** Start Text extract **

ComfyUI Extension: ComfyUI-QwenFrameSelector
Intelligent video frame selection node powered by Qwen3-VL-235B vision model. Automatically analyzes and selects the best quality frames from videos for further creative work.
Custom Nodes (0)
README
ComfyUI-QwenFrameSelector
Intelligent video frame selection node powered by Qwen3-VL-235B vision model. Automatically analyzes and selects the best quality frames from videos for further creative work.
Overview
This node uses AI vision analysis to evaluate frames (from video or images) across multiple quality dimensions and intelligently selects the best frames based on your criteria. Perfect for extracting high-quality keyframes for image generation, video editing, or content creation workflows.
New in v1.1: Now supports both VIDEO and IMAGE inputs! Use it to analyze and filter existing image sets or extract frames from videos.
Features
- Dual Input Modes:
- VIDEO input: Extract and analyze frames from videos
- IMAGE input: Analyze and filter existing image batches
- AI-Powered Frame Analysis: Uses Qwen3-VL-235B to evaluate frame quality
- Multi-Dimensional Scoring:
- Sharpness (focus quality, motion blur)
- Composition (rule of thirds, balance, framing)
- Aesthetic (color harmony, lighting, artistic value)
- Technical (exposure, contrast, color accuracy)
- Content (information richness, key moments)
- Multiple Selection Strategies:
- Quality Focused: Prioritize technical perfection
- Aesthetic Focused: Emphasize beauty and composition
- Balanced: Equal weight on all criteria
- Content Diversity: Maximize scene variety
- Keyframe Detection: Find significant moments
- Flexible Filtering: Control by percentage, minimum score, or max count
- Compatible Inputs: Works with Load Video, Load Image, image generators, and more
- Detailed Scoring Reports: JSON output with per-frame analysis
Installation
Method 1: ComfyUI Manager
- Open ComfyUI Manager
- Search for "QwenFrameSelector"

** End Text extract **
** Start Information shown **

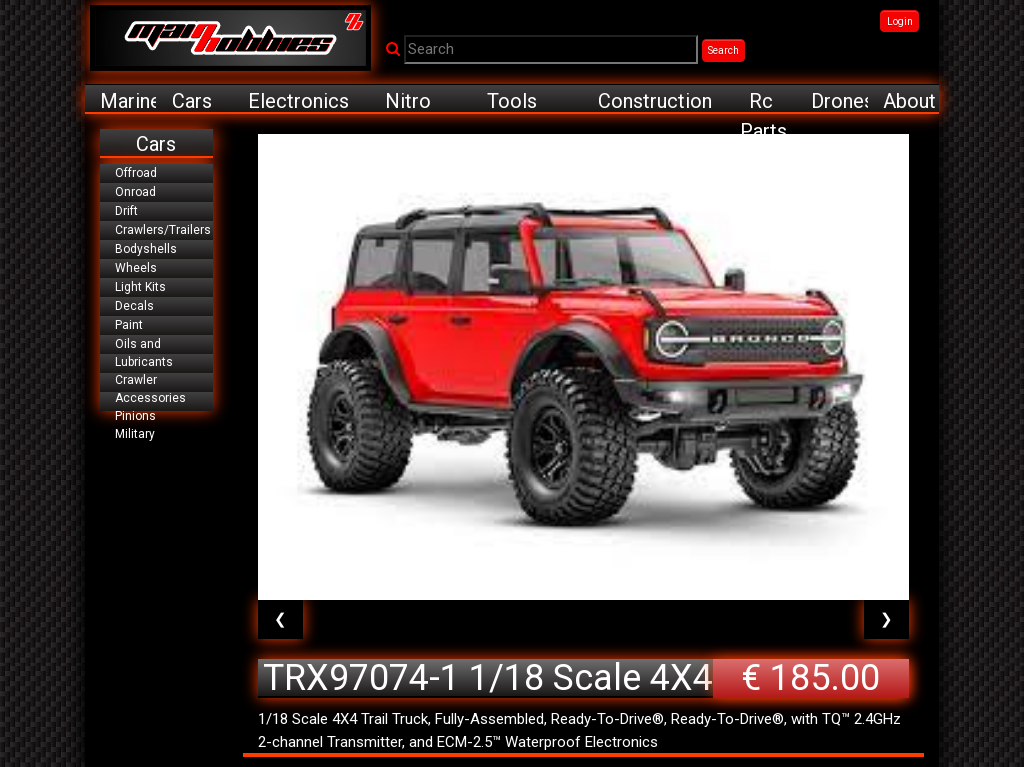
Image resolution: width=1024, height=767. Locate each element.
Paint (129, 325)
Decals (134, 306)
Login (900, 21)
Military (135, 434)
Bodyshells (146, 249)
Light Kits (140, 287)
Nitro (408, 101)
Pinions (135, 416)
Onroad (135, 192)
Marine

** End Information shown **

*Task instructions*. Explain what the extension page says the node's selection of the best-quality frames is meant for, in one to three sentences.

*Full solution*. The node picks the best-quality frames so they can be used for further creative work. The page describes it as suited to extracting high-quality keyframes for image generation, video editing, or content creation workflows.